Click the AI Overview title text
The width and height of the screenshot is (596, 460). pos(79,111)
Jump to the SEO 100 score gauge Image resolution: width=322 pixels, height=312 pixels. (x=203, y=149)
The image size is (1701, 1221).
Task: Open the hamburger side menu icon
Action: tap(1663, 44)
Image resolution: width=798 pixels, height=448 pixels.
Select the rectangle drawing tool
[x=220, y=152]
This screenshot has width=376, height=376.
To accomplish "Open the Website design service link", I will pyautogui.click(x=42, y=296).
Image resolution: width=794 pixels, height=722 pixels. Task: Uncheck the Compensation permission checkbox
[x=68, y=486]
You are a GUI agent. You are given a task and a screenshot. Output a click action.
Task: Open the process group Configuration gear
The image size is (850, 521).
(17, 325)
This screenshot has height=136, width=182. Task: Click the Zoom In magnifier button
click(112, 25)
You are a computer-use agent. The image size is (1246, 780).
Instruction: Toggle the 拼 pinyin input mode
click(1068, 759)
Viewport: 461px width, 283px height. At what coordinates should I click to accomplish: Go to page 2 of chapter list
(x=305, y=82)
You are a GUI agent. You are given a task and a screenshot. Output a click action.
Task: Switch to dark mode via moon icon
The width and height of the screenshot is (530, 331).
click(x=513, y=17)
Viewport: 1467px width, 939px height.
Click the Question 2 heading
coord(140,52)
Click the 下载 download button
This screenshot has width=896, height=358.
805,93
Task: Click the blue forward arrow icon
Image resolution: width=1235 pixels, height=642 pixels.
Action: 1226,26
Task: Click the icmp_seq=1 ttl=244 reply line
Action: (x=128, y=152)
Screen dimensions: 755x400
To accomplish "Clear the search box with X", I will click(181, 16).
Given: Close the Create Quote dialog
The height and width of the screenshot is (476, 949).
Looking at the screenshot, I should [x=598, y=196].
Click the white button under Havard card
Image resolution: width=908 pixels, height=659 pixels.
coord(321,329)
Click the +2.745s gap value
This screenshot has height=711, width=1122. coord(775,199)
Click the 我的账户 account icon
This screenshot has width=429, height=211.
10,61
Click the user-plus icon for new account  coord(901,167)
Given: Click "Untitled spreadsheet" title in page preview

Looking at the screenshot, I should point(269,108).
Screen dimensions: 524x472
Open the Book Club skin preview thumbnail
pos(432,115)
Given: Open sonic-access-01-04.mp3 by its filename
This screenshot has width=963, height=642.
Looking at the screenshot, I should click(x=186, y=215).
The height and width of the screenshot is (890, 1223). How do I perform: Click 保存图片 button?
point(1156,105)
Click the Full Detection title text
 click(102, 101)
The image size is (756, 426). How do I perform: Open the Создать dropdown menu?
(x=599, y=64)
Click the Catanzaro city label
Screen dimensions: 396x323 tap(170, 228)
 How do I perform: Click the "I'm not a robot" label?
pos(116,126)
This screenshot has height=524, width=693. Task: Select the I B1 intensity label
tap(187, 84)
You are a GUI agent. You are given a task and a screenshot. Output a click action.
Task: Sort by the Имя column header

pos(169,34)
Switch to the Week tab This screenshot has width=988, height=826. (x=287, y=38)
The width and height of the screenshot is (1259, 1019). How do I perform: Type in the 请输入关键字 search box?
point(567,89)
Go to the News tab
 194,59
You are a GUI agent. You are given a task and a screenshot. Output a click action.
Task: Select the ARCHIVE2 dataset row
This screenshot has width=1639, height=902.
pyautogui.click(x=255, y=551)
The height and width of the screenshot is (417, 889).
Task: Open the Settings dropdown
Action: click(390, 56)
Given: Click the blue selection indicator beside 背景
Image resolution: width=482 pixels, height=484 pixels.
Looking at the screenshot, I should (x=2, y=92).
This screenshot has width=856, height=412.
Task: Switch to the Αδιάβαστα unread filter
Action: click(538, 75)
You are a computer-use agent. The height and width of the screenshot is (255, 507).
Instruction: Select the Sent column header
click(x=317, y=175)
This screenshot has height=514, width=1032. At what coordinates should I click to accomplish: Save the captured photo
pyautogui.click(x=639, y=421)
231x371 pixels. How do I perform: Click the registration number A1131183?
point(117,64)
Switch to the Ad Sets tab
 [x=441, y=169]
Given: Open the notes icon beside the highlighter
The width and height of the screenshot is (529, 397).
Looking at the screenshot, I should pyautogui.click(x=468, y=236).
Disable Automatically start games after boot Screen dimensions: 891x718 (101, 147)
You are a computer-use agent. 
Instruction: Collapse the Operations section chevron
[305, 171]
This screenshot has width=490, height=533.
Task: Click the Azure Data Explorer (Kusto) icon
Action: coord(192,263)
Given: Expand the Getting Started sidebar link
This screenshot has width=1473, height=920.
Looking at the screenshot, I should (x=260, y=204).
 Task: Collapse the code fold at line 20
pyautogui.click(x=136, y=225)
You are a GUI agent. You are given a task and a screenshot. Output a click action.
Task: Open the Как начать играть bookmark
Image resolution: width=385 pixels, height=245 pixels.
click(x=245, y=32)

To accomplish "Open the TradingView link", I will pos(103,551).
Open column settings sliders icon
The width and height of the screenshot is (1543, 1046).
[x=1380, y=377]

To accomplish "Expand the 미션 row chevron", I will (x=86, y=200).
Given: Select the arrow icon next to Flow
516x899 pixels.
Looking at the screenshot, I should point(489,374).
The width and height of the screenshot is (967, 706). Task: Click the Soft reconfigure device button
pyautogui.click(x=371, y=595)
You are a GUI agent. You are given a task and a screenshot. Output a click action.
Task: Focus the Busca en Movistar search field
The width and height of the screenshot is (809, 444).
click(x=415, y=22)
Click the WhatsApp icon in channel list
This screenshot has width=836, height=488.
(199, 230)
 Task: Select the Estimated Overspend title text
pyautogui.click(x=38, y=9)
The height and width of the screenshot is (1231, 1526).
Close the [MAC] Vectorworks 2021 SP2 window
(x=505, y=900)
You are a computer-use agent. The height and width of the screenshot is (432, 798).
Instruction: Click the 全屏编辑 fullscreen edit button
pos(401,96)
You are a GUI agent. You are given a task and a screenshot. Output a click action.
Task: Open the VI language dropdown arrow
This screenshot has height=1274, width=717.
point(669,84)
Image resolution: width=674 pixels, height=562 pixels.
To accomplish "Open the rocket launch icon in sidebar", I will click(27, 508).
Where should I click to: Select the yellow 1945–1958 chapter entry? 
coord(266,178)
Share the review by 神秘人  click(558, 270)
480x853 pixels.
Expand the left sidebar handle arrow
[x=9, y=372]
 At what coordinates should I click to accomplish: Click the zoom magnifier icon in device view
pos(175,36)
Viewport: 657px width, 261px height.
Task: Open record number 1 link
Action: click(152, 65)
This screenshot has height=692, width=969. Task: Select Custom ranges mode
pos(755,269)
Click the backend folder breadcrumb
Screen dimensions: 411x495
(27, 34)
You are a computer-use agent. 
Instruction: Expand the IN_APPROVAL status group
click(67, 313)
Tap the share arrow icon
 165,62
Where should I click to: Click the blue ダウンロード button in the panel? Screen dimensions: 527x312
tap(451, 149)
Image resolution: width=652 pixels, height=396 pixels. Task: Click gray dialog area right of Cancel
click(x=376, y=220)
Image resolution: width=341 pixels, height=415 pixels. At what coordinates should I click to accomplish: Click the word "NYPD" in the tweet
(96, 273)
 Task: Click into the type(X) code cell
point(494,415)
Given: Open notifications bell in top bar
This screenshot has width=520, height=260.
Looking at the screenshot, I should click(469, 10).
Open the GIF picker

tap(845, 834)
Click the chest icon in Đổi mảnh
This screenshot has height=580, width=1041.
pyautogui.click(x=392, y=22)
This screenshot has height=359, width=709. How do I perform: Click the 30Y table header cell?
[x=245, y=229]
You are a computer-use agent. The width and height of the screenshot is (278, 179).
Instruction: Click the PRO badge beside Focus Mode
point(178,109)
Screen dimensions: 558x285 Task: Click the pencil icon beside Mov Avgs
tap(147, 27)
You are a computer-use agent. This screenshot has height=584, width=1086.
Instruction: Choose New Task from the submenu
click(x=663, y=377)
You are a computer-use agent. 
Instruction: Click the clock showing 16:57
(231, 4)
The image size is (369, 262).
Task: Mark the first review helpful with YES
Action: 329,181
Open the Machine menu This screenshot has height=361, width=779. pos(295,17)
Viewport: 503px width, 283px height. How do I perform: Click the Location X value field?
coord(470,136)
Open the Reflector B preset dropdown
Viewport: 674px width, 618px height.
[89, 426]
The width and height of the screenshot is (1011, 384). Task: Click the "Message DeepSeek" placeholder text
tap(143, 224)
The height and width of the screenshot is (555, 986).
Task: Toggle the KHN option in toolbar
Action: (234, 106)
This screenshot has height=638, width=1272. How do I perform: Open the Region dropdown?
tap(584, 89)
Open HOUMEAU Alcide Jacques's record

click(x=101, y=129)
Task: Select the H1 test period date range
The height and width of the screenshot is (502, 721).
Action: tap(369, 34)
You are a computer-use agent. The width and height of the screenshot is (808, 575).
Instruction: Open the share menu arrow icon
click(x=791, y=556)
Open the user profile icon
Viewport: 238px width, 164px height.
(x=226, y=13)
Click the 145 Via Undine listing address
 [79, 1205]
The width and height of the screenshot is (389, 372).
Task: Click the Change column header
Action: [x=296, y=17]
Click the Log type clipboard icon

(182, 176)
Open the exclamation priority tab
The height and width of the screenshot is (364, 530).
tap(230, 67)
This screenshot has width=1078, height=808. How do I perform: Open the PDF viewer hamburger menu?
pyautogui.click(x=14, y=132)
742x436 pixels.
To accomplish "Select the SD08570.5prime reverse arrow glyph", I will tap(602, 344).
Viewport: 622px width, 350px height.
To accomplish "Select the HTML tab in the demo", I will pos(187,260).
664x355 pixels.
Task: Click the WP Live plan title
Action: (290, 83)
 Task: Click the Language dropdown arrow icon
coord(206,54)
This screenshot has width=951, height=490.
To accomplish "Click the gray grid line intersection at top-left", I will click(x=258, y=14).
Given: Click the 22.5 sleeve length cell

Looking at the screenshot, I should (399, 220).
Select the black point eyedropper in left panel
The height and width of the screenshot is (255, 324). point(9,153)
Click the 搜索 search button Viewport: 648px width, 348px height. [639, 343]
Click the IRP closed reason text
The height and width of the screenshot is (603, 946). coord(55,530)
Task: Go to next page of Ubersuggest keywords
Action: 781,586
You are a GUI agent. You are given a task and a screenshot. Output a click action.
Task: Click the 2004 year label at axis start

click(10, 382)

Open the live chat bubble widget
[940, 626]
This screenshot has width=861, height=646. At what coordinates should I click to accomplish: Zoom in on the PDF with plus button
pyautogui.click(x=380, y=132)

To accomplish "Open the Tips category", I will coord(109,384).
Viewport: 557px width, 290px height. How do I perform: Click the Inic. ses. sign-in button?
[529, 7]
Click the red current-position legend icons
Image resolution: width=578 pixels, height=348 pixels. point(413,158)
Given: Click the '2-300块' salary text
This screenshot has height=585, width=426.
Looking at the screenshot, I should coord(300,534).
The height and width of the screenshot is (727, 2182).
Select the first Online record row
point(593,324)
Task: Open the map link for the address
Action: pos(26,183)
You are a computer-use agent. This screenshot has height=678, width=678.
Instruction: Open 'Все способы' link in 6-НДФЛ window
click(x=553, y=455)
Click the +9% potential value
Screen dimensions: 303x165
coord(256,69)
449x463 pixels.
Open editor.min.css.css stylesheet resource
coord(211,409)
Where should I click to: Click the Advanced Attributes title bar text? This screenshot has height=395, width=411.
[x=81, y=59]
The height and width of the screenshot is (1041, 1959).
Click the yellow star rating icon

PROBLEM DETAILS. Number of lines holding "account" in the listing above: work it out and give that number alone.

TASK OUTPUT. 2